What's the priority to make this passing?
The ideal solution would be to make your DaskGeoDataFrame compatible with the expression logic. geo pandas did this a few weeks ago but I think it isn't merged yet.
I'll have a look at the geopandas PR and see if I can crib from them. In the long run we definitely want full compatibility but will make a call whether to release with a short term patch based on the effort required.
I think the only test failing now is related to SpatialPandas Dask, which likely needs to be updated in spatialpandas itself. Because of this, the environment variable is needed for now.

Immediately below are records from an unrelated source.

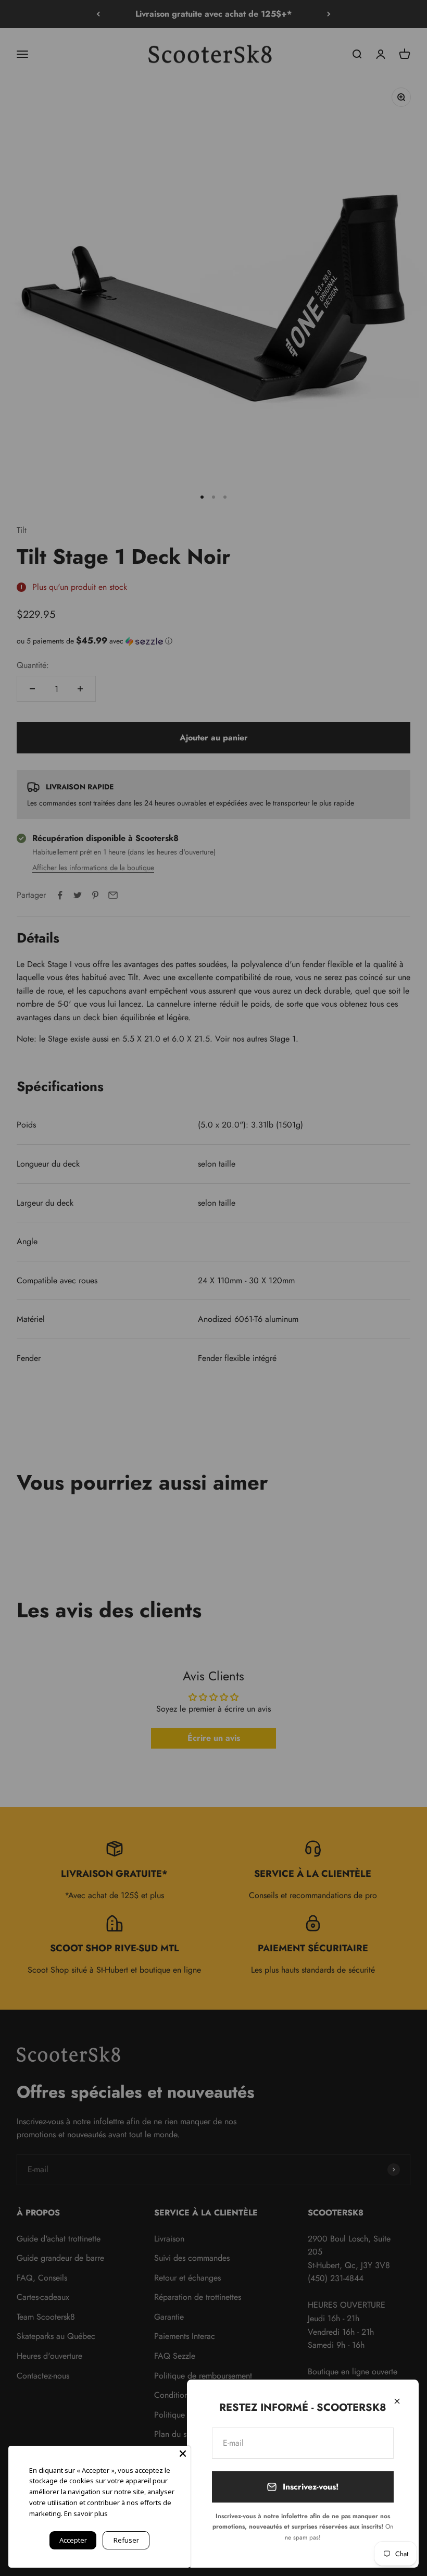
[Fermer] (397, 2401)
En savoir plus (86, 2513)
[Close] (183, 2453)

The last failing test outside of that was related to attribute assignment being ignored with dask-expr, whereas it would work with classic dask.dataframe; see an MRE below. It seems to be related to https://github.com/dask/dask-expr/issues/785, and can open an issue upstream if needed.
import dask
import importlib
import pandas as pd
import dask.dataframe as dd
for b in [True, False]:
print("\ndataframe.query-planning =", b)
dask.config.set({"dataframe.query-planning": b})
dd = importlib.reload(dd)
df = pd.DataFrame(data=dict(cat1=["a", "b", "c", "a", "b"], cat2=["a", "b", "c", "a", "b"]))
ddf = dd.from_pandas(df, npartitions=2)
ddf["cat1"] = ddf["cat1"].astype("category")
ddf.cat2 = ddf.cat2.astype("category")
print(ddf.dtypes)
this was fixed on Friday fortunately
Wow, thanks everybody! It takes a village!